*ASSIGNMENT*
Among the lines of data below, reproduce only those from the one with "Instruction: Select the" through the one with "Toggle the 接続名 select-all checkbox", exactly as they stand, both ends included.
LISTED ENTRIES Block Start
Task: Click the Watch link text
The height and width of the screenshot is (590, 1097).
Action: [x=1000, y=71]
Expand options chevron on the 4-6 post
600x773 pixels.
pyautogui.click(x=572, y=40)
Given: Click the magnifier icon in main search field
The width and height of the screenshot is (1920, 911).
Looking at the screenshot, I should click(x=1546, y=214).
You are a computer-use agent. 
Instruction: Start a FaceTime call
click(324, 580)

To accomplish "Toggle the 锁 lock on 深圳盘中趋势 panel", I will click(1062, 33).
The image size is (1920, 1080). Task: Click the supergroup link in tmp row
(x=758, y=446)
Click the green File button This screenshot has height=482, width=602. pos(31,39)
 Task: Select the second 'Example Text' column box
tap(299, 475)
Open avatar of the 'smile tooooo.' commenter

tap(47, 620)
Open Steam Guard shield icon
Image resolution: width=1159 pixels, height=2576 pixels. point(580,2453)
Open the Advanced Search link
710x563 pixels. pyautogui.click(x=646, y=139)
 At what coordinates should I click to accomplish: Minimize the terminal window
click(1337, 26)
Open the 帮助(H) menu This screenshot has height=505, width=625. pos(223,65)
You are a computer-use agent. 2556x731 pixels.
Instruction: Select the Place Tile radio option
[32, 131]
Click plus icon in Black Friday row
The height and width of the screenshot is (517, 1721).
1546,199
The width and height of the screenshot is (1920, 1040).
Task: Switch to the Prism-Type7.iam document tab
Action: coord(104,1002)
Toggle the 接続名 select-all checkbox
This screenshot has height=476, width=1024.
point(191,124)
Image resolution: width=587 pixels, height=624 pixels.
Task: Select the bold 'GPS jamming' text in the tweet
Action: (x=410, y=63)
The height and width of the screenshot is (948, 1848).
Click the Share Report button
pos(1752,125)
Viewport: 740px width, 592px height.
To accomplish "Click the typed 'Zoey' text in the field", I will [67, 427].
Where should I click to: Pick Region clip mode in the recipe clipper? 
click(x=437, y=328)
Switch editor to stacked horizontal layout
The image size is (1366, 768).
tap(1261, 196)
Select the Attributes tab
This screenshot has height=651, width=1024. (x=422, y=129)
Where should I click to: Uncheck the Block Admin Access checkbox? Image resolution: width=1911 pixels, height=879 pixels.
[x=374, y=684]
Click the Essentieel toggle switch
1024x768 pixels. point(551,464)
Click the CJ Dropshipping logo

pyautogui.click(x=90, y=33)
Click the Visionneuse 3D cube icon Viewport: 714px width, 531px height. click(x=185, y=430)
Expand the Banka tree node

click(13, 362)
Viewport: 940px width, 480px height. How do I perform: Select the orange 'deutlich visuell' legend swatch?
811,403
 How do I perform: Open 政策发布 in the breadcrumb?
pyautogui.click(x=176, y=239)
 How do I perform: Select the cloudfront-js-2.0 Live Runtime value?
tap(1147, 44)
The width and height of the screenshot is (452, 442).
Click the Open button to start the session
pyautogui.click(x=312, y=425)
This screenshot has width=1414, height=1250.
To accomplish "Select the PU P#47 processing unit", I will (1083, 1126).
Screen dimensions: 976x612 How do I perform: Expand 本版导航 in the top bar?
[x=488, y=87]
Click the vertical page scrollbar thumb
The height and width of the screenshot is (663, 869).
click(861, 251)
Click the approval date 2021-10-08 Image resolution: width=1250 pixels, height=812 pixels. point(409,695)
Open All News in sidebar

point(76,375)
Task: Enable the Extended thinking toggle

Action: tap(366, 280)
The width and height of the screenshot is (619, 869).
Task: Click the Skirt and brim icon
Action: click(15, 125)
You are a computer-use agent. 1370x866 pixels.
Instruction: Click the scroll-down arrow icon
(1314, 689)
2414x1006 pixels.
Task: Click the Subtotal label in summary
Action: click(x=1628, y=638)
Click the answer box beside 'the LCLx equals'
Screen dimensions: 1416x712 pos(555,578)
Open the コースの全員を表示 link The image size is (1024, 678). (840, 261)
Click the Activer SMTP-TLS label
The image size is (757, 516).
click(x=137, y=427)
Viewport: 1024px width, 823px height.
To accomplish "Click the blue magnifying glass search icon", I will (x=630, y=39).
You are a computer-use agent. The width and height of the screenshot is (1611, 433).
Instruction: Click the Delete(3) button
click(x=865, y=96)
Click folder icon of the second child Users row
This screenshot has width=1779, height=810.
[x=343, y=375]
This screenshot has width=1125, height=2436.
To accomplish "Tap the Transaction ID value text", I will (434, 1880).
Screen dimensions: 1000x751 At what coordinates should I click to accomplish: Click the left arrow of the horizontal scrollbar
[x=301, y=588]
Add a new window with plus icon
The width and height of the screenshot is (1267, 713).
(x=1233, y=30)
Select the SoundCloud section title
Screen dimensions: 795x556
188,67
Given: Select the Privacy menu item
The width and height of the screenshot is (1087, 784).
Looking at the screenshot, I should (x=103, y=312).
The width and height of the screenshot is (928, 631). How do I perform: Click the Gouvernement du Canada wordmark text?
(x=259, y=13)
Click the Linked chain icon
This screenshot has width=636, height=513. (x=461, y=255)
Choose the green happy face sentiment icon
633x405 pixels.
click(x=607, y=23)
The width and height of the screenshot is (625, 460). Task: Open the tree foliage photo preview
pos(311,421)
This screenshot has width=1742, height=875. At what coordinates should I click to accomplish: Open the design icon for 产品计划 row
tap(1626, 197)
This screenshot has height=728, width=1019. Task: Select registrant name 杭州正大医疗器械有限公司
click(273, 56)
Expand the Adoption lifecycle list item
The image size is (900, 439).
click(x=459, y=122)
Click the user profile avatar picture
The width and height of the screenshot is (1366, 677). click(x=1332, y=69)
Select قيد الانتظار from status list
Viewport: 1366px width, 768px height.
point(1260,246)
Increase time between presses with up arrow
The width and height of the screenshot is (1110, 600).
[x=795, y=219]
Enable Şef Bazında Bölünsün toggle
LISTED ENTRIES Block End
*ANSWER TO THIS TASK*
Instruction: Select the Place Tile radio option
[32, 131]
Click plus icon in Black Friday row
The height and width of the screenshot is (517, 1721).
1546,199
The width and height of the screenshot is (1920, 1040).
Task: Switch to the Prism-Type7.iam document tab
Action: coord(104,1002)
Toggle the 接続名 select-all checkbox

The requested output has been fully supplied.